Интуиция подала сигнал. Неявный – лишь лёгкий холодок внутри. Поведение Павла казалось отрешённым настолько, что любое движение выглядело бы нарушением внутреннего приказа о безмолвии. Анненков знал: в подобных случаях внутренняя буря либо только начиналась, либо давно закончилась – и тогда наступало опасное спокойствие.

Невдалеке мелькнула знакомая фигура – строгий тёмно—синий костюм, волосы цвета стали, походка человека, привыкшего всюду быть вовремя. Милена Робертовна, экономка дома, двигалась быстро и уверенно. В ней не ощущалось служебной формальности; скорее – строгая внутренняя система координат, выстроенная годами безукоризненного подчинения порядку и ответственности. Она старалась не привлекать внимания, но именно эта подчёркнутая осторожность делала её заметной.

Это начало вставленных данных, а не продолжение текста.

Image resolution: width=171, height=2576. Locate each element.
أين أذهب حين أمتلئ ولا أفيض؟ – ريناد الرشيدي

Следователь отметил её отчуждённый взгляд, настороженно отведённый в сторону, будто опасаясь вопроса. Милена Робертовна не задерживалась рядом ни с кем, не произносила ни слова. Не скрывалась, но и не участвовала.

Анненков мысленно сделал пометку: холодная, молчаливая, слишком собранная и отстранённая – не столько дистанцией, сколько ощущением того, что она находится в другом времени, где всё уже свершилось, и осталось только ждать, пока остальные догонят.

Он не стал её окликать – момент был преждевременным, а преждевременность всегда ведёт к пустоте. Лучше дать человеку проявить себя не в словах, а в поведении.

Наклонившись к Сиротину, Анненков тихо произнёс:

– Всех. По списку. И персонал тоже. Порядок, нейтралитет, никакой разницы между профессором и официантом. Начинайте с тех, кто был рядом с девушкой в последние часы.

Сиротин коротко кивнул, не задавая уточняющих вопросов. Он прекрасно понимал, что распоряжение Анненкова – не формальность, а начало настоящей работы.